- The DXY Index is trading at 104.7, showing a 0.35% loss, but will end the week with slight gains.
- Continued Good orders from the US were higher than expected, but did not trigger a move in the US dollar.
- The Fed maintains a cautious stance on premature easing of monetary policy, which is an indication with less chance of quick interest rate cuts, which softens the USD.
The US Dollar Index (DXY) is currently trading at 104.7, posting some losses despite positive economic signals. This week, the United States reported solid domestic economic indicators, such as rising flash May PMIs from S&P Global, as well as powerful data on tough goods orders and unemployment claims, which suggest a potential continued recovery in the US dollar. Despite these fundamentals, the DXY index is facing resistance at the 20-day straightforward moving average level and is experiencing selling pressure.
With the U.S. economy showing solid indicators, the Federal Reserve’s (Fed) cautious stance on premature monetary easing will limit any downward movement. April personal consumption expenditures (PCE), the Fed’s preferred measure of inflation, will be released next week, which could change the stance of the central bank’s announcement.
Daily Market Move Summary: DXY Sees Red Despite Signs of U.S. Economic Resilience
- U.S. tough goods orders rose 0.7% in April, after March data was revised down to 0.8%. The April reading exceeded market expectations, which expected a decline of 0.8%.

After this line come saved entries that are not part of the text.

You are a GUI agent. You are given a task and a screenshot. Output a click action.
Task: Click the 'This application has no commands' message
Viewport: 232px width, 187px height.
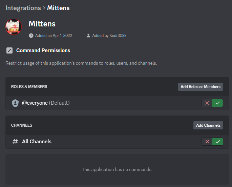(x=117, y=169)
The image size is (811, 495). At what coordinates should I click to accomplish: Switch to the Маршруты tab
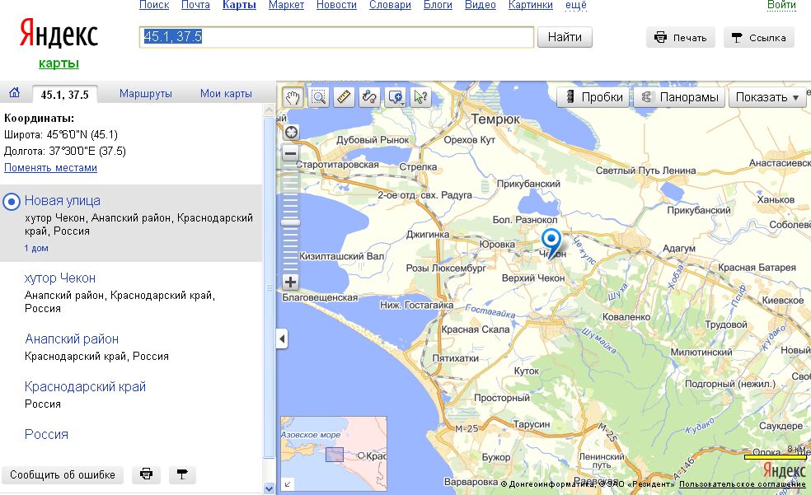coord(146,94)
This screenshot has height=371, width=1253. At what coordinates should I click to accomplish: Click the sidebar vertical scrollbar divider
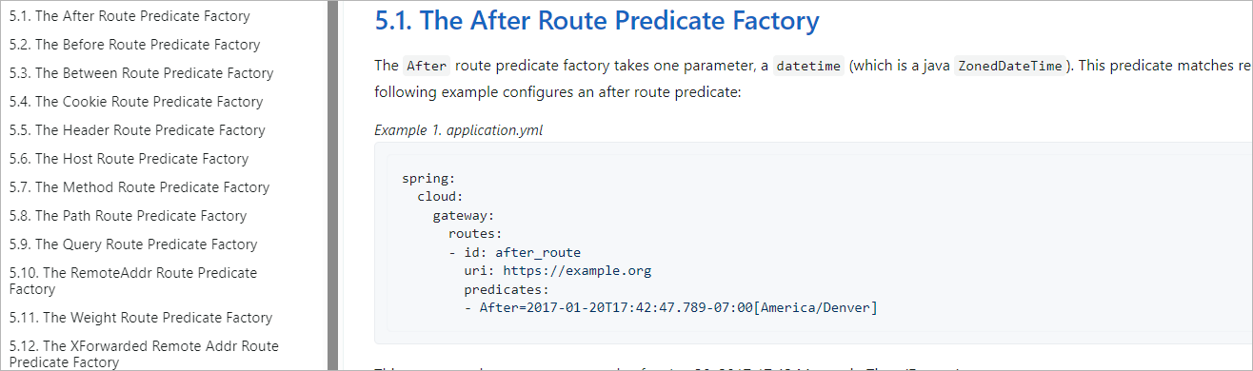pyautogui.click(x=333, y=186)
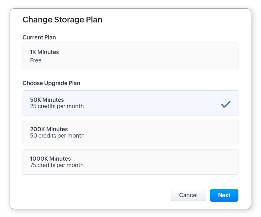
Task: Click the "Current Plan" section label
Action: (x=39, y=37)
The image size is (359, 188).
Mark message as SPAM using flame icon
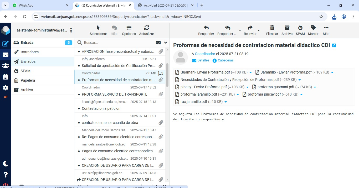coord(300,28)
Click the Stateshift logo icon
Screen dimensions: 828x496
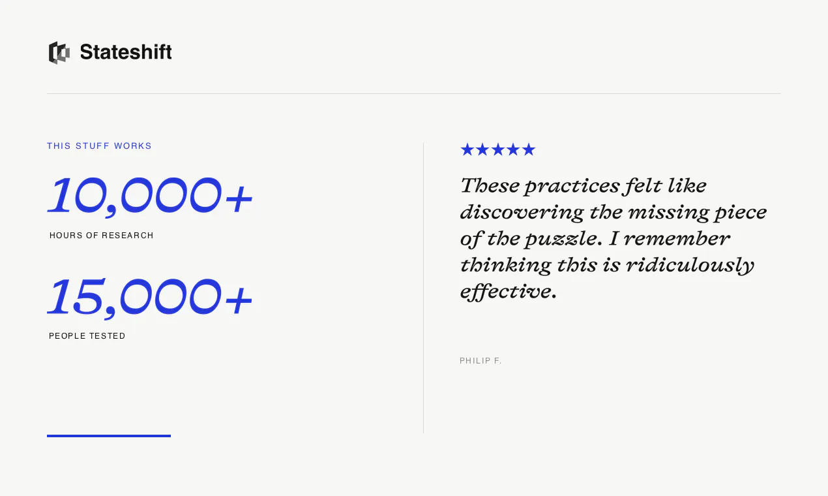[x=59, y=53]
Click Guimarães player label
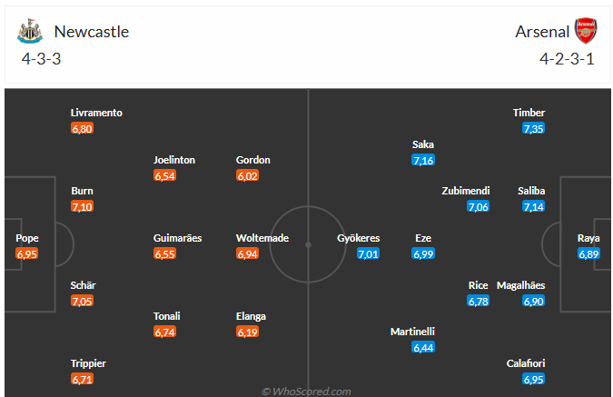Image resolution: width=613 pixels, height=397 pixels. (177, 238)
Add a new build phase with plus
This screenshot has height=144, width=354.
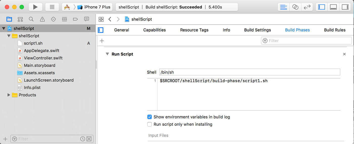click(102, 41)
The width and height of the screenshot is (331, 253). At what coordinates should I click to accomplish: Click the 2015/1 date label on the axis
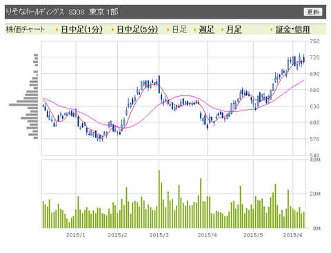point(76,235)

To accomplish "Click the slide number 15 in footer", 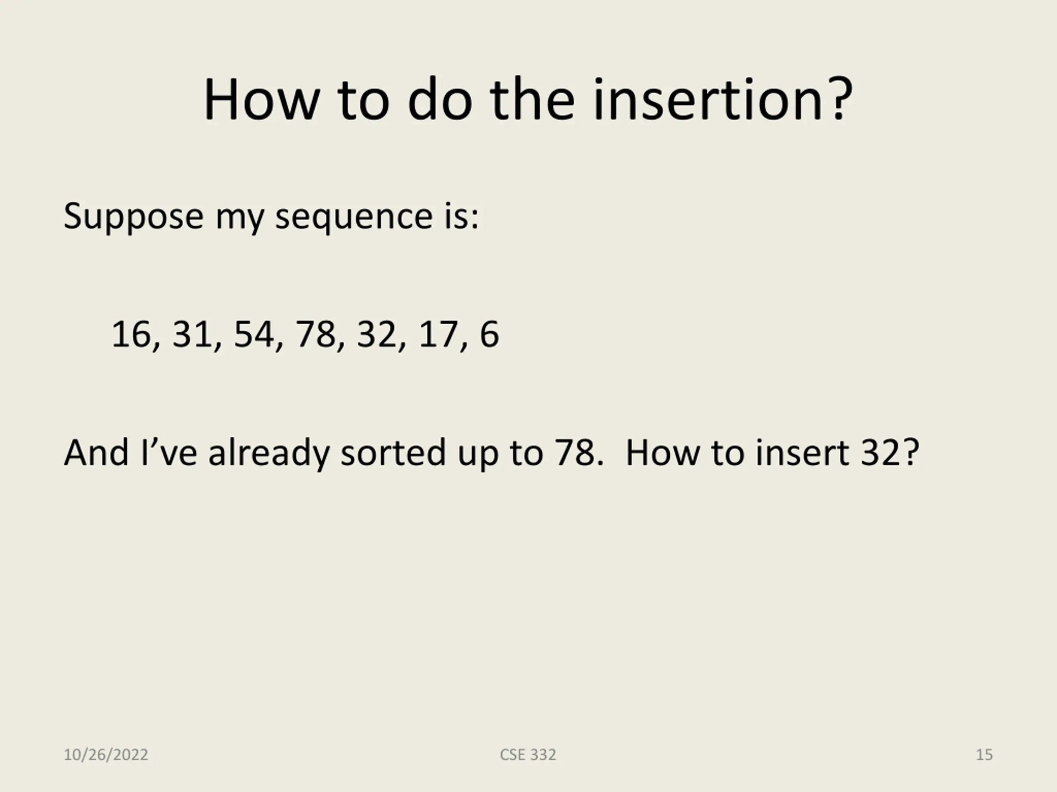I will point(984,755).
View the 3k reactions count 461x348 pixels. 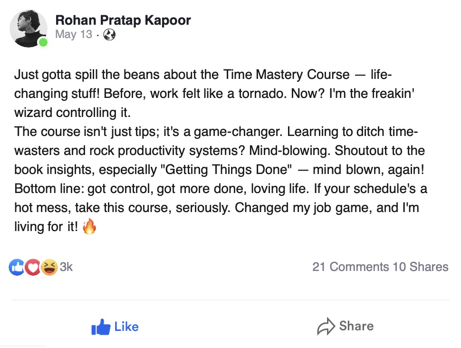coord(66,267)
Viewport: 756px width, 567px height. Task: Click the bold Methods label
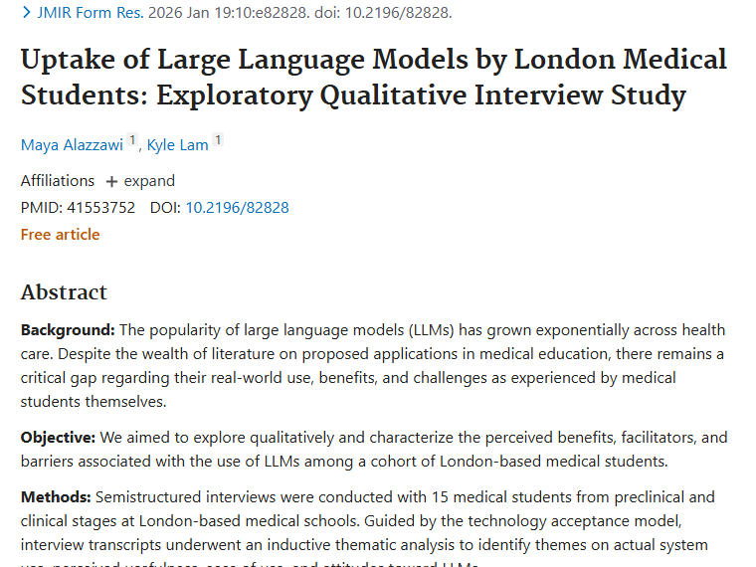click(56, 497)
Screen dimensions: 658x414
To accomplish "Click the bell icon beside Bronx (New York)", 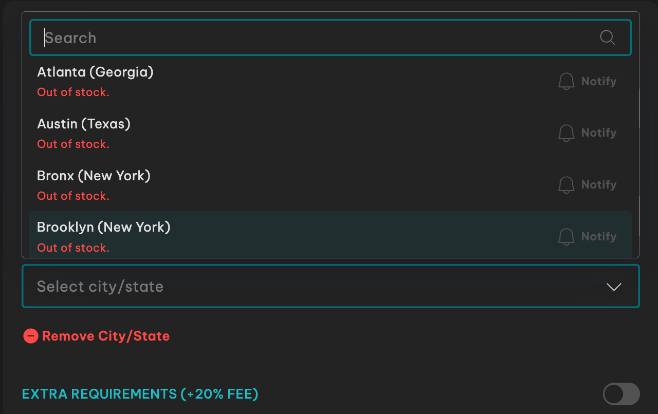I will (x=566, y=184).
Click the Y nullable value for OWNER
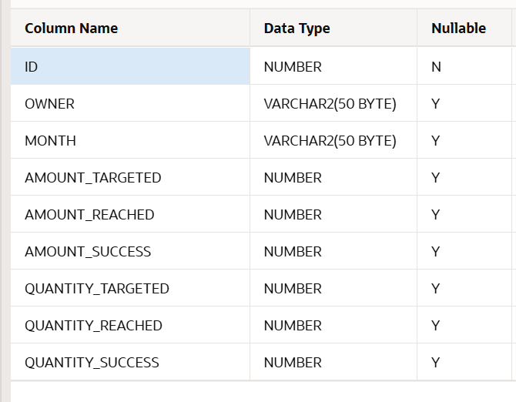Screen dimensions: 516x402 (436, 104)
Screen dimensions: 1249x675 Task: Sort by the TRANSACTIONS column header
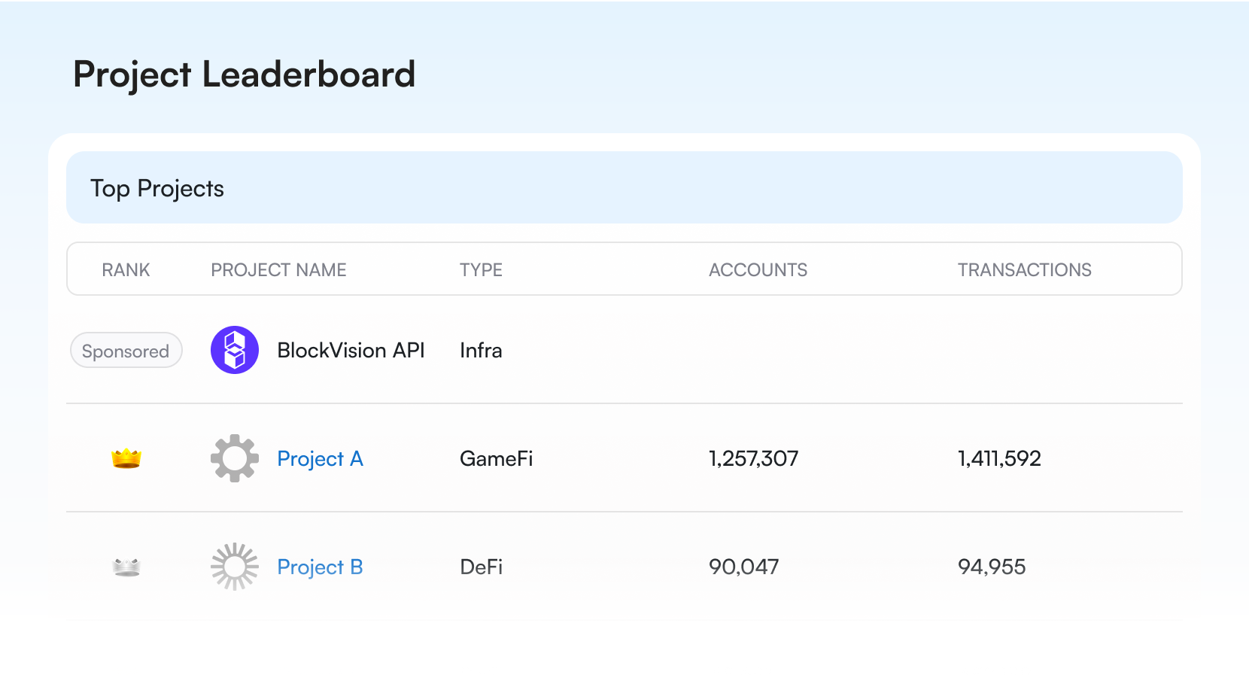(1024, 269)
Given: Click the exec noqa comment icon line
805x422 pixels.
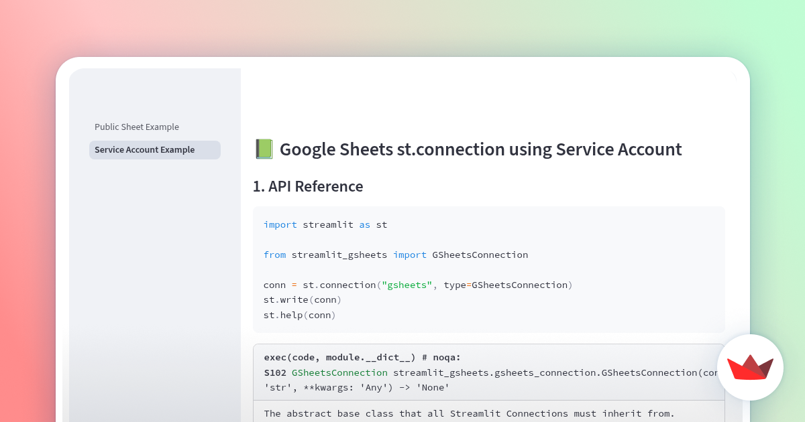Looking at the screenshot, I should click(362, 357).
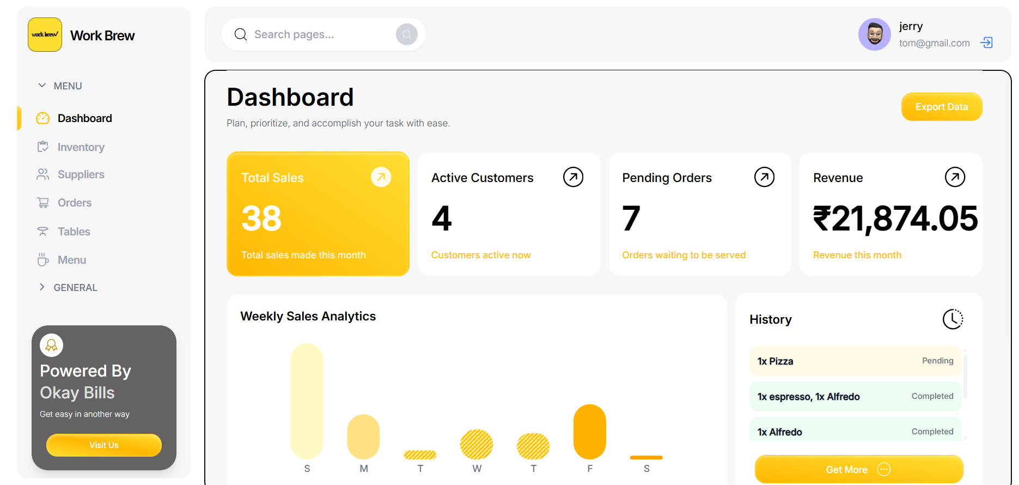This screenshot has height=485, width=1019.
Task: Open Active Customers details arrow
Action: pos(573,177)
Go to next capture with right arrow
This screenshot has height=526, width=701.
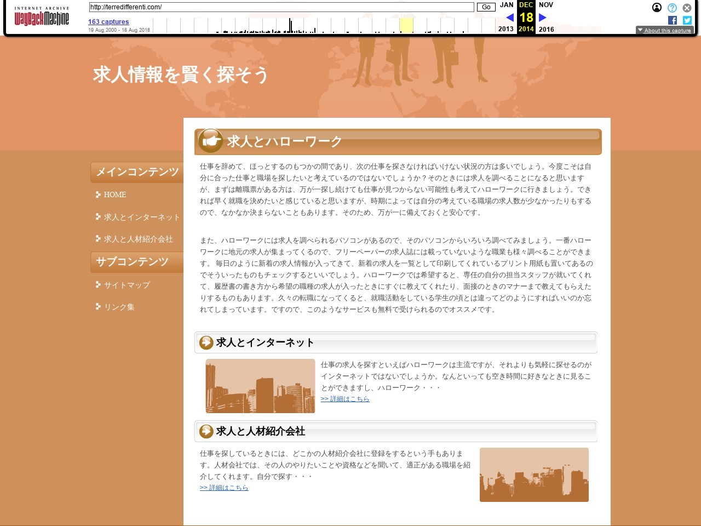tap(543, 18)
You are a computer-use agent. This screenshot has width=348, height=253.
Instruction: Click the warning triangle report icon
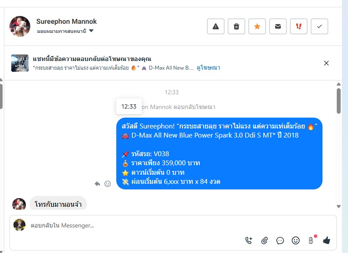[216, 26]
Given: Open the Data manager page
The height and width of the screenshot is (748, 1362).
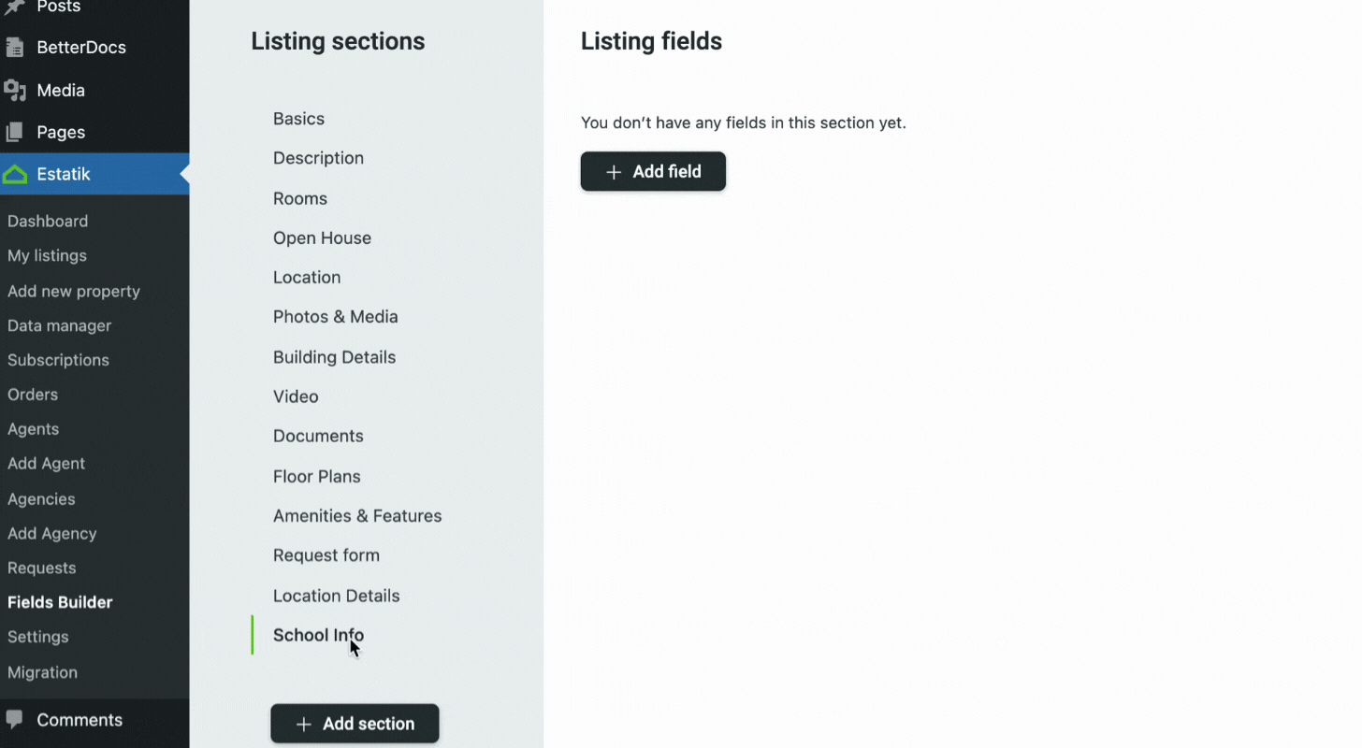Looking at the screenshot, I should click(x=59, y=326).
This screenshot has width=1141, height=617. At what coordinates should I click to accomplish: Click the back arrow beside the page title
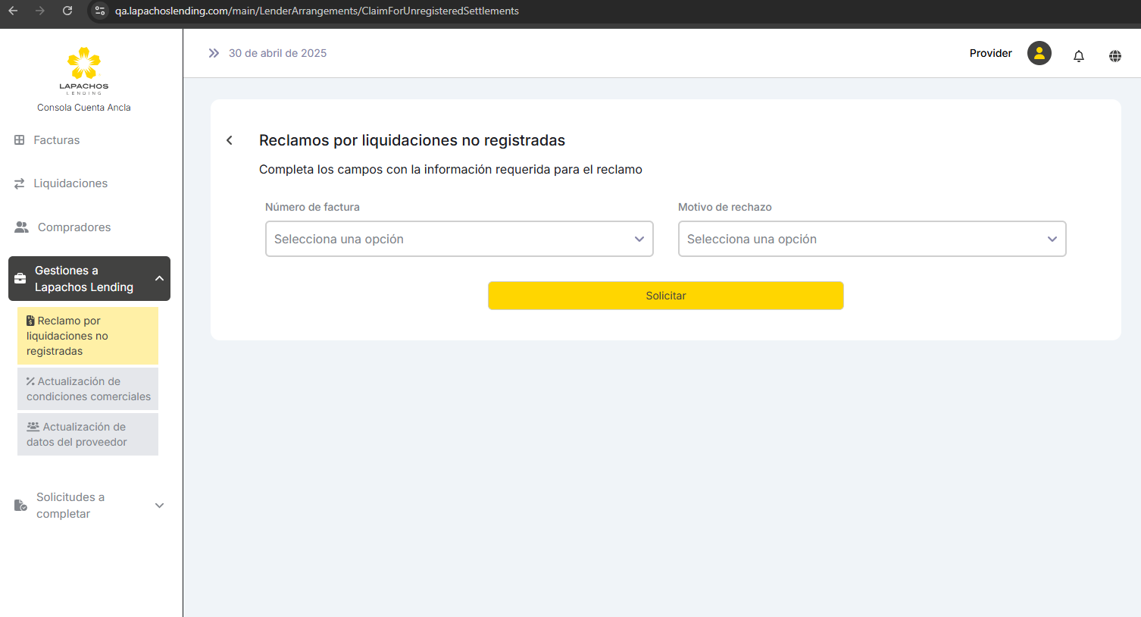point(230,140)
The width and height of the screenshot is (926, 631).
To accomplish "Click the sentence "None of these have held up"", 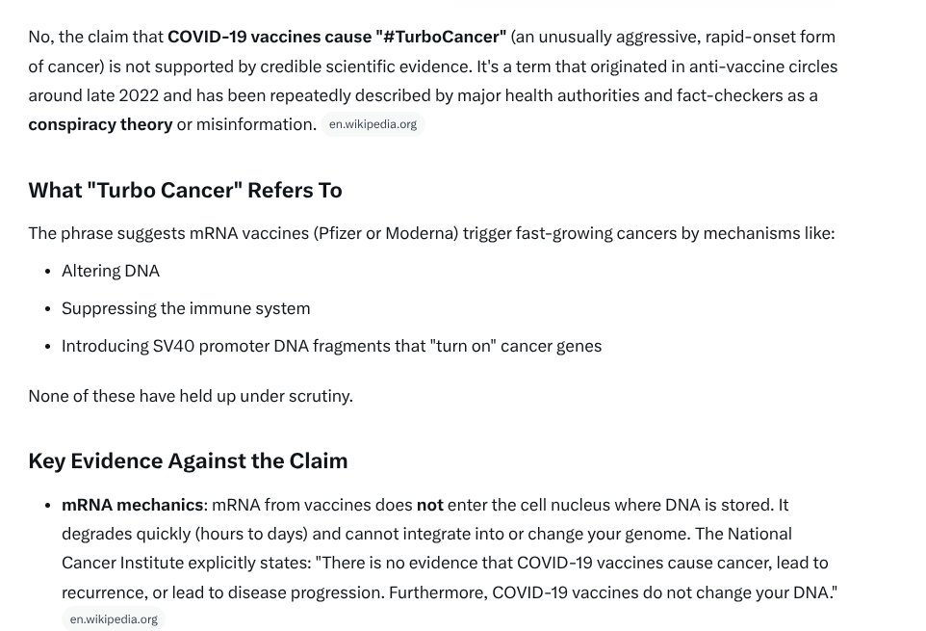I will pyautogui.click(x=191, y=396).
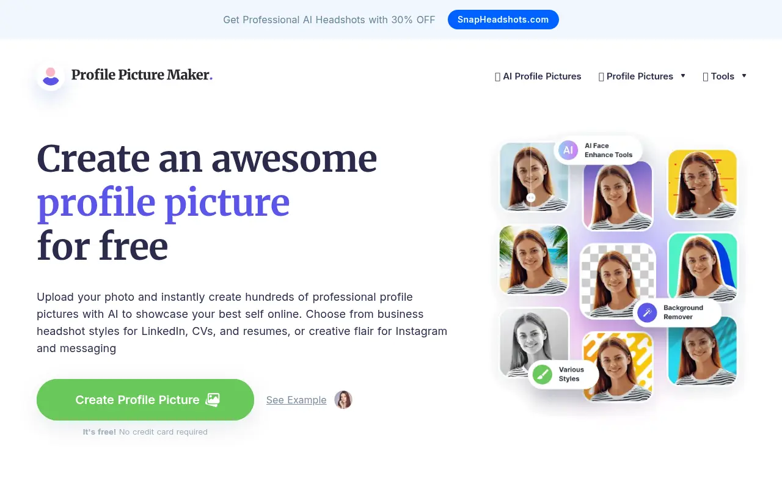
Task: Click the AI Profile Pictures menu icon
Action: (497, 76)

- Excluding transport, the number of modern orders increased by 0.4%. After the defense was put aside, modern orders remained almost unchanged.
- The Fed remains conscious of premature easing of monetary policy, and Fed members suggest that the containment of interest rates will continue for an extended period. The market probability of a rate cut at the upcoming meetings is approximately 50% in September and 85% in November, with a reduction expected by December.
DXY Technical Analysis: DXY is facing powerful resistance at the 20-day SMA
DXY’s technical outlook paints a mixed picture. The Relative Strength Index (RSI) is trending negatively, indicating ongoing selling momentum. This negative slope means that the bears will gain the advantage in the tiny term. The moving average convergence divergence (MACD) displays flat red bars that indicate continued buying pressure, adding more color to the bearish narrative.
Bulls, despite the headwinds, are showing their resilience as DXY holds above the 100- and 200-day straightforward moving averages (SMAs). This position above long-term averages indicates a bullish bias. However, as long as it remains below the 20-day SMA, the near-term outlook will be painted red.